Countdown to Hawaii Fitness Series: Week 1

Hey guys, today I am bringing you an exciting post, which will be the first in a series of fitness posts leading up to my trip to Oahu next month. If you follow me on social media, you’ll know I haven’t shut up about this trip. Oahu is one of my favourite places on the planet and I am super excited to be going back, even more so because this time I’ll be bringing my boyfriend and we have a ton of adventures planned!

Since fitness and health are one of the major pillars of this website, I figured I’d share with you guys how I’m turning up the intensity on my workouts and diet in order to get beach ready for Hawaii.

This will be a weekly series, with a post going up at the end of each week for 6 weeks, leading up to my departure date. I’ll be recapping my week of workouts and diet, and give you an exclusive look into my full days of eating and be sharing some of my workouts with you as well. I’m hoping that this series will not only help to keep me accountable, but to give you guys that extra push you need in the gym!

Since this is week one, I’ve decided to include my starting progress photos and stats as well. This was the first time I’ve stepped on a scale in months and I was surprised at the results. The past few months I’ve been focusing on getting back into a routine and training more like a functional athlete. Before I was focusing a lot on big lifts and hitting squat, deadlift, and shoulder press PR’s, which was great, but I wasn’t really performing like an elite athlete when it came to sports. I sure looked good, but I wasn’t performing my best.

Photo 2016-06-08, 15 53 54

Weight: 161 lbs
Body Fat: 23.7%

So, for the next 6 weeks I’ve decided to put away my lifting shoes and really change up my routine and get back to training like an elite athlete. That means conditioning. A lot of it.

Up until this point I haven’t been doing much cardio aside from swimming or rowing. Now I’ll be incorporating high intensity circuit training, more rowing, stairmaster drills, and most exciting: Kickboxing.

This past week was week one of the six week countdown series and here’s what my workout schedule looked like:

Monday- Kickboxing
Tuesday- Full Body Barbell Circuit
Wednesday- Conditioning Circuit + Ab Circuit
Thursday- Conditioning Circuit
Friday- Heavy Leg Day + Stairmaster Drills
Saturday- Conditioning Circuit

(I usually play Baseball on Sunday’s, so I count it as my active rest day. If I’m feeling really ambitious I might also go for a short run on Sunday’s as well.)

My workout schedule is never set in stone. What I do this week isn’t necessarily what I’ll do next week. I do make a plan usually at the beginning of every week, but life gets hectic and things do sometimes get moved around. I try not to fret about it too much though; as long as I’m sweating and moving six days a week I’m happy!

Now let’s talk about these insane circuits I’ve incorporated. Circuit training is quickly becoming my favourite way to train. It allows me to still maintain my muscle while training my cardiovascular system. Circuit training is also nice because when you’re working with free weights you don’t have the added help some machines in the gym will give you; so it really is all a test of your own strength!

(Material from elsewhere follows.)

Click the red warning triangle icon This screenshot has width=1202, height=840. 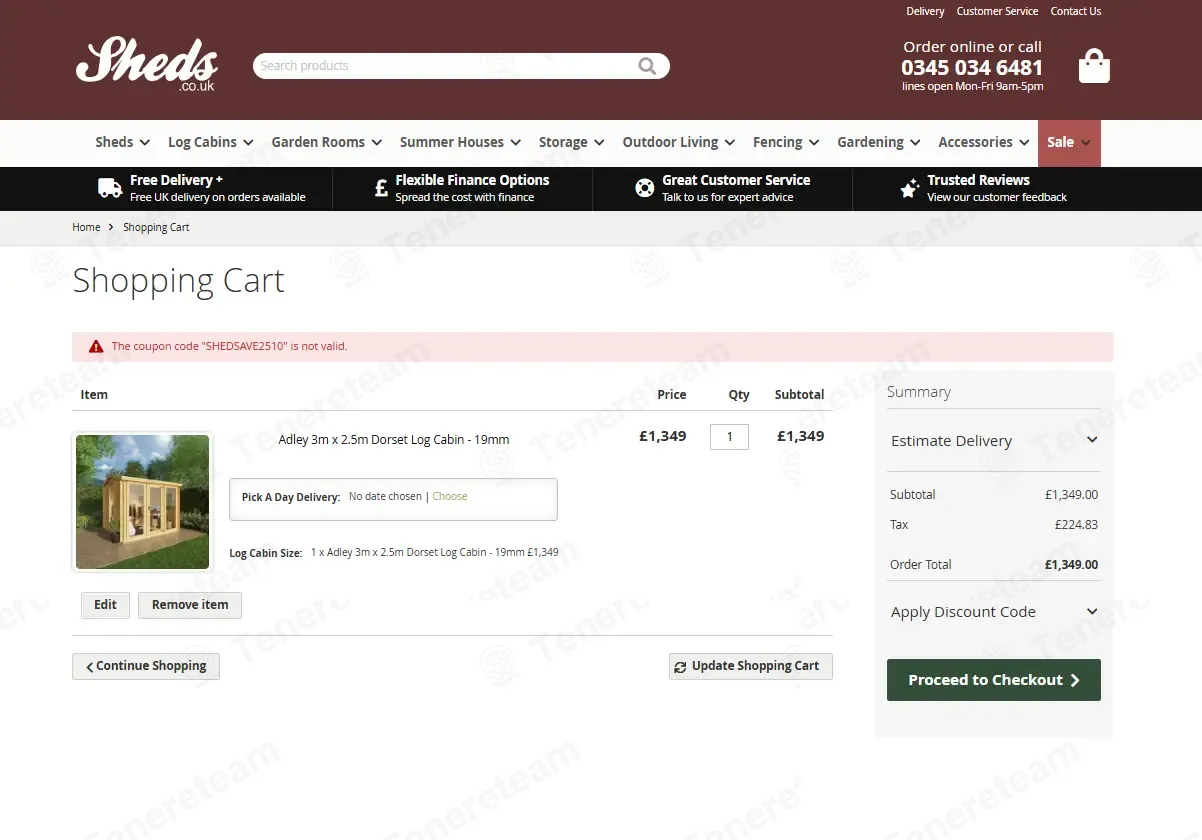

Today I’m going to share with you the full body barbell circuit I did this week.

Full Body Barbell Circuit

For this circuit you’re going to need a barbell (duh) and an open area in your gym. Now you can either use the traditional barbells from the squat rack, or the ones with pre-determined weight; it all depends on how much weight you’re planning to use. Keep in mind you’ll be doing a variety of moves here. Some will be upper body and some lower body, so you need to plan the weight according to your weakest muscle group. While you may be able to squat 95 pounds, if you can’t shoulder press it, you need to drop the weight. Don’t worry, you’ll still be getting a great workout and I promise by the end of it all of your muscles will be exhausted.

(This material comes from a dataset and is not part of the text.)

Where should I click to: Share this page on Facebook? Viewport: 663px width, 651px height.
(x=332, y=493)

You can also do the timing one of two ways. Either decide on a number of rounds to complete before you start and rest in between (so for example I decided to complete 5 rounds of this workout, resting for 1-2 minutes in between each round), or you can choose a time limit and try to get as many rounds as you can in that allotted time limit.

The rep range is also up to you. I went for 10 reps of each exercise. Just remember it is a circuit, so you’ll be doing the moves back to back, so make sure you can maintain a rep ranges consistently across all the moves.


I’m going to end off today’s post with a peak into what a day of eating looks like for me. Now I’d like to point out that before I started this 6 week plan for Hawaii, I was not counting calories or tracking macros. I was simply listening to my body and eating when I was hungry. If I had to guess I’d say I was eating around 2,500 calories a day. I used IIFYM to calculate rough “cutting” macros for myself based on 60% carbohydrates, 30% protein, and 10% fat. Now you’ll see in this log from My Fitness Pal, that it’s been difficult for me to hit these macros. I find myself consistently over my carbohydrates and fat, while being low in my protein. My goal over the next six weeks is to reduce my fat intake and up my protein, as for the carbs I’m not too concerned with them.